I’ve seen reference to the 2009 Report Card for America’s Infrastructure in numerous news sources, but had to do some digging to find the actual source. Well,its there in the previous link. Obviously, the ASCE wants things fully funded, as their membership base would do very well financiall. However, beyond that, it is very clear infrastructure is in terrible shape. How many more I-35 collapses, or dam collapses, or even power grid failures (I should write a blog on that, its probably a good thing J6P doesnt know how bad things really are) will occur before action is taken.

Clearly, a $2.2 trillion dollar package for infrastructure alone is not going to fly, in part that the govt would rather throw such levels of money at Wall Street for the benefit of the few cronies, but also, there is not enough construction capacity to burn through that amount of activity in a reasonable time frame. That being said, the current funding levels proposed for infrastructure do not max out capacity, and in many ways, end up continuing with the bandaid process which has been used for years. Sooner or later something very bad is going to happen… unlike mark to finger in the wind accounting as was used by Wall Street, the damages from an infrastructure collapse will make the financial collapse seem miniscule.

Some years back, we were within minutes of loosing half the midwest power grid, fortunately good judgement calls, and some systems that worked kept disaster at bay…. but having multiple states without power for weeks if it were to happen in winter would no doubt result in substantial loss of life. Emergency backup is designed for short terms, and it assumes key infrastructure within a reasonable transport distance is available… 7 minutes, and the midwest would have been toast.

Next, look at Mississippi river transport, and even the St Louis seaway. A lot of that infrastructure is operating beyond its expected life span… and all it takes is one link in the chain, and now we have a huge problem with multiple cascading and far reaching effects.

Then brownfields… yes, they can be a real boondoggle for a wide range of reasons, imho mostly too much govt involvement and oversight on the technical and operational aspect causing huge costs, all the while running with minimal financial oversight. Go figure, but its not attractive to a finance type, but they attrack bureaucrats in huge numbers, with restrictions at every path. Hopefully the ASCE guys can apply pressure… the clean up needs to occur, and it needs to be safe, but one should never have to get a flat bed and crane for a day to take a piece of gear off the brownfield for a 15 minute repair, as it takes 2 weeks of paperwork to effect the repair on site.

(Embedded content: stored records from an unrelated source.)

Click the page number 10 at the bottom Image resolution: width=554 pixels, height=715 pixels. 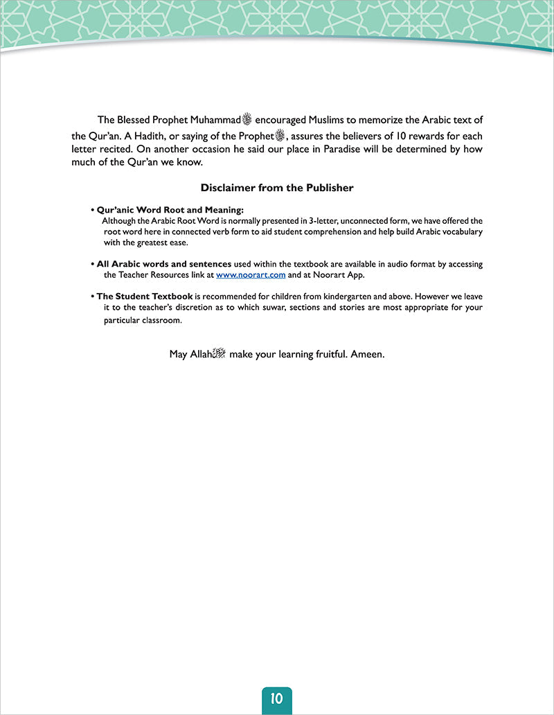277,698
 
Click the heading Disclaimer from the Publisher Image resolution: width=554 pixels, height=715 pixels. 277,188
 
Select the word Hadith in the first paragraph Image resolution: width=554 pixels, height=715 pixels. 142,136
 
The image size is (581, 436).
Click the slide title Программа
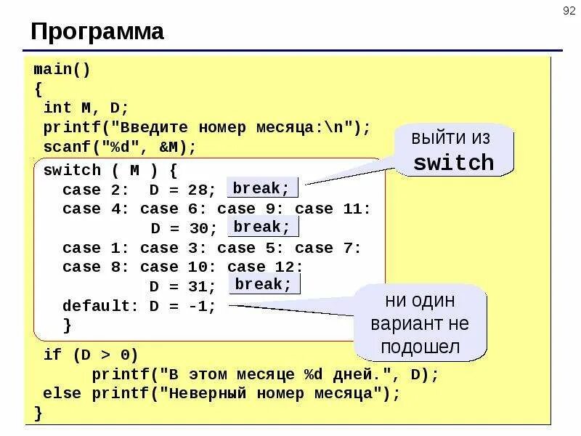(97, 31)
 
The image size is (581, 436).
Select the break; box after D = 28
(261, 188)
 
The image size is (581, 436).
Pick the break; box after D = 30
(261, 227)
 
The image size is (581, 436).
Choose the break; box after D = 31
(262, 284)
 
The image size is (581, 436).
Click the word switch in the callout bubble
(453, 162)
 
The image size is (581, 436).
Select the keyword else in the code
(62, 394)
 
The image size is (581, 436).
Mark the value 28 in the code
(198, 190)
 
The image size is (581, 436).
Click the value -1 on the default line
(197, 306)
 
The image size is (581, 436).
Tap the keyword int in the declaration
(57, 108)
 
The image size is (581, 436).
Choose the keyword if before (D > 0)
(52, 355)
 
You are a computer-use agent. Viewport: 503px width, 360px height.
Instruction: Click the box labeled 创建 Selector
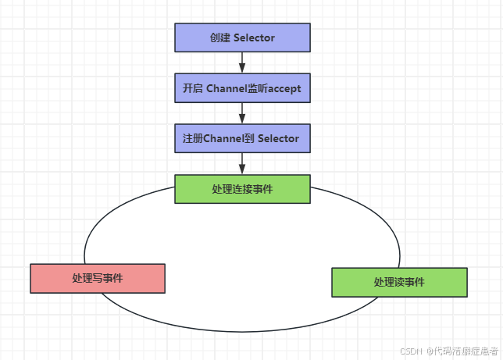(242, 37)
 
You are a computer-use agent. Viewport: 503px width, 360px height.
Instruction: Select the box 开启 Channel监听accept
(242, 88)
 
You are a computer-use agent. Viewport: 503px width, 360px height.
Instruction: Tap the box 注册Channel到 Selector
(242, 138)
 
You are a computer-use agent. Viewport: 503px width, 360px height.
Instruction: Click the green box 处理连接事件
(242, 189)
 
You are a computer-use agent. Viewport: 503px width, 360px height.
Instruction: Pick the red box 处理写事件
(98, 278)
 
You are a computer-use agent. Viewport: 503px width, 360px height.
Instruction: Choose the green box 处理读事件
(399, 282)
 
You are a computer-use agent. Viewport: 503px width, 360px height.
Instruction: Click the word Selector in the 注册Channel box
(279, 138)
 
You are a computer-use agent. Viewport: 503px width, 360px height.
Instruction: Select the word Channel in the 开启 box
(226, 88)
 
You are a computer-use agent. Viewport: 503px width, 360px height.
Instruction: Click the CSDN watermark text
(411, 351)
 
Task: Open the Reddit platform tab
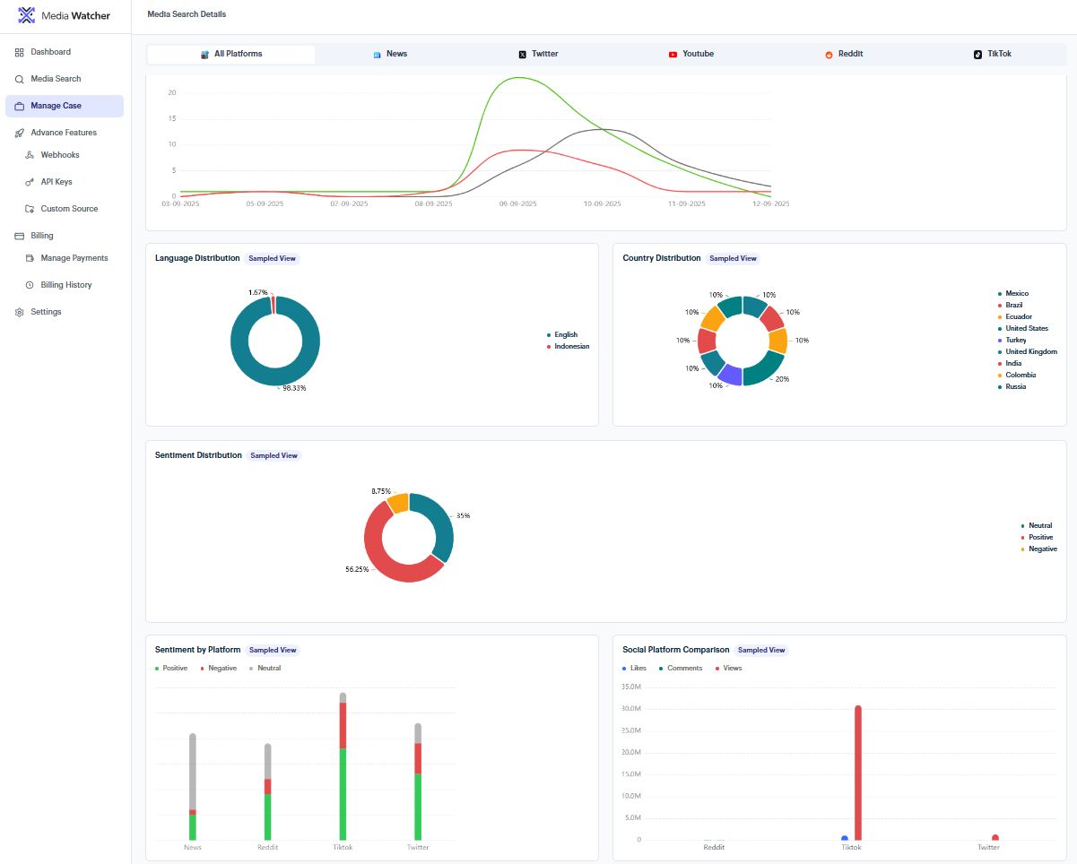tap(844, 54)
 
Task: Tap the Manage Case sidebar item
tap(56, 106)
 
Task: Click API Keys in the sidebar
tap(56, 182)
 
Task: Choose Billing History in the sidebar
tap(65, 285)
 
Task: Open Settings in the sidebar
tap(46, 312)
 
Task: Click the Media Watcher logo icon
tap(27, 15)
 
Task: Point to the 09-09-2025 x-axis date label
tap(517, 204)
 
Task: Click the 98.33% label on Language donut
tap(294, 388)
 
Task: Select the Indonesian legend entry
tap(571, 346)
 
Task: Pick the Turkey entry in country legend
tap(1015, 341)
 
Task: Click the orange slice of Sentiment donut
tap(397, 503)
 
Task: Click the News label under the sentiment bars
tap(193, 847)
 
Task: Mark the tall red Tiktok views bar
tap(858, 771)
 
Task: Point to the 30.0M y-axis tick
tap(630, 709)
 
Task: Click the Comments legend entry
tap(684, 669)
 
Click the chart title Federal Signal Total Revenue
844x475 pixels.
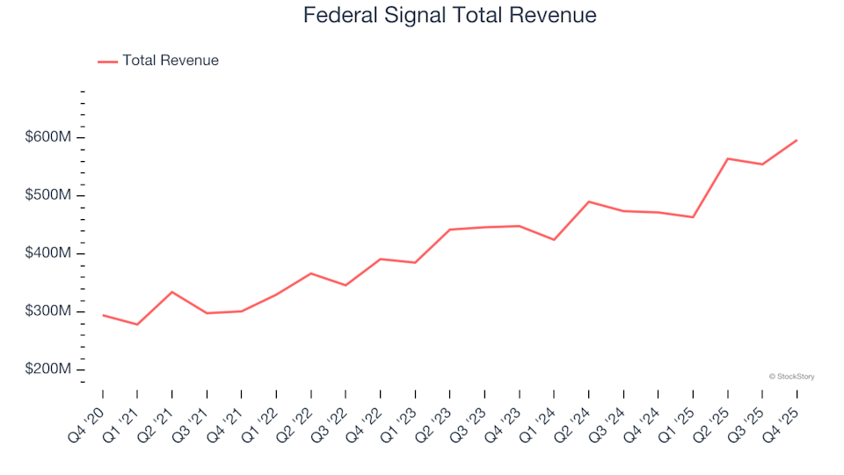tap(449, 15)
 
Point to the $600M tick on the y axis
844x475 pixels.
tap(47, 137)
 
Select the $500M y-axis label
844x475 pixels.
tap(47, 195)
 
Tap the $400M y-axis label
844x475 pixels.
tap(47, 253)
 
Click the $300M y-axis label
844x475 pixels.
tap(47, 311)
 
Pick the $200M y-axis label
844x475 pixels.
tap(47, 369)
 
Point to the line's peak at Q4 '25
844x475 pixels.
tap(797, 140)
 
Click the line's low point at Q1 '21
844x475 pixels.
tap(137, 325)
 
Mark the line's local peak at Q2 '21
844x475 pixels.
tap(171, 292)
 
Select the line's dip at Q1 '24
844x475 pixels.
tap(554, 239)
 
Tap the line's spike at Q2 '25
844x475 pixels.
tap(728, 158)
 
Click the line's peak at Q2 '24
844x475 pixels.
tap(588, 201)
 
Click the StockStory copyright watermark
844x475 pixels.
tap(791, 376)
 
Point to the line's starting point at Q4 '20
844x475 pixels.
tap(103, 315)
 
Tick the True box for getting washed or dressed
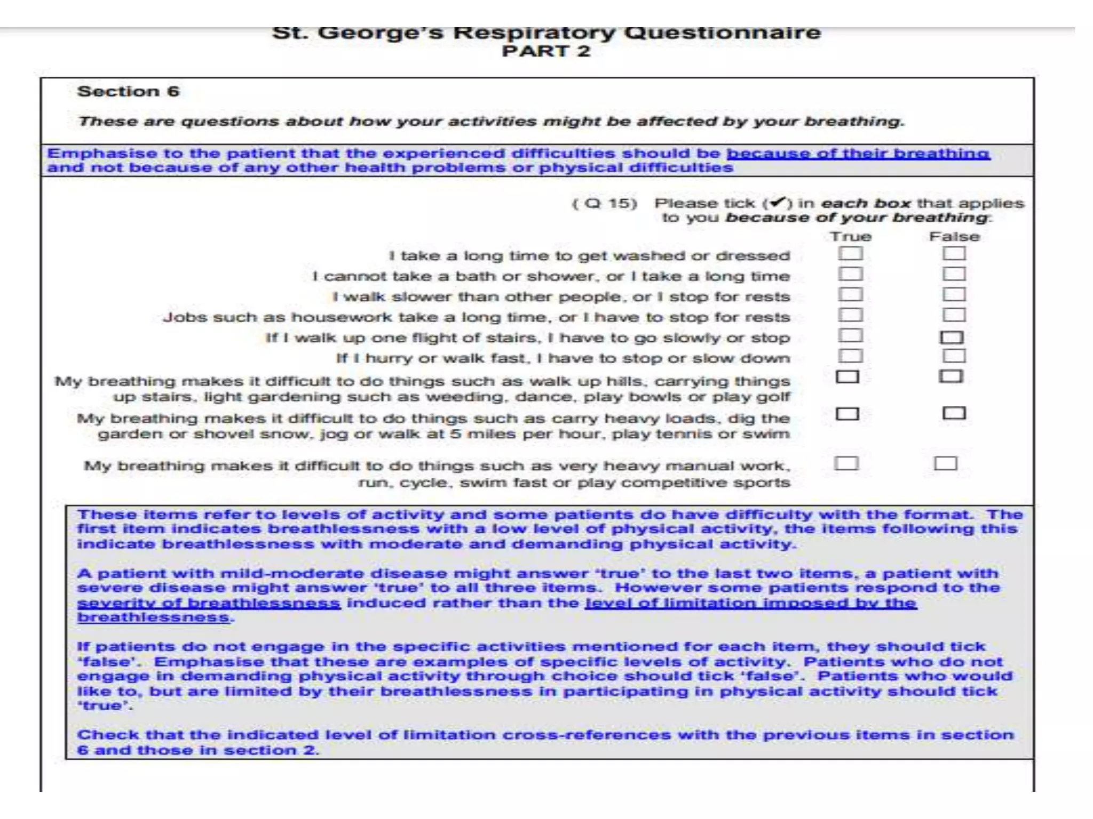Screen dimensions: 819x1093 (x=850, y=253)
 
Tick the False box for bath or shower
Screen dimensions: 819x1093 (x=954, y=274)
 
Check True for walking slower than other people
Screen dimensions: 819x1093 (x=850, y=294)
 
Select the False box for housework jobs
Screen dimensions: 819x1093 (x=954, y=315)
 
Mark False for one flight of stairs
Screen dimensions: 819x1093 (x=952, y=337)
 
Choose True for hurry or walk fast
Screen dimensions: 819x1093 (x=850, y=356)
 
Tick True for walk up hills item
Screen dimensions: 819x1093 (x=847, y=377)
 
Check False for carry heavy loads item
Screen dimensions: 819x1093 (x=954, y=413)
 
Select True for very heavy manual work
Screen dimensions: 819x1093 (x=846, y=463)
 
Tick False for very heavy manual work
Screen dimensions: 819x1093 (x=945, y=463)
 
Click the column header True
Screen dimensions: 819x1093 (x=850, y=236)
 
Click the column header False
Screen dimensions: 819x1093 (x=954, y=236)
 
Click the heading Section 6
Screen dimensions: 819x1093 (x=128, y=91)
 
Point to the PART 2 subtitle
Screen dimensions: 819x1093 (x=546, y=51)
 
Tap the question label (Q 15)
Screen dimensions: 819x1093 (x=605, y=203)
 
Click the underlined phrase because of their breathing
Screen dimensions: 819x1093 (x=858, y=153)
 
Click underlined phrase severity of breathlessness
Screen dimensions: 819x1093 (x=209, y=603)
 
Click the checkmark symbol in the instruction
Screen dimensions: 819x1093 (x=778, y=203)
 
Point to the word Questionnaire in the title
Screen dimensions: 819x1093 (x=722, y=33)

And there-in leads the inefficiency of govt contracts and programs. The focus is often driven not on what is beneficial to the public whether it be optmization value via low cost, or short duration, but on what is beneficial to the politically driven govt bureaucracy… In the case of catostrophic failures, the govt can step in and work wonders as evidenced by the repair of the Oakland bay bridge after the earthquake nearly 20 years ago, or the I-35 bridge more recently. Contrast this with the current Eastern span replacement of the Oakland bay bridge… yikes.

No doubt infrastructure needs help, and a ton of it… but just how much can be done, how much it will help the economy, and if it can be soon enough before disaster ensues. All very difficult and challenging questions, the only thing for sure, is the status quo (ie bandaids) will result in failure for all of the above.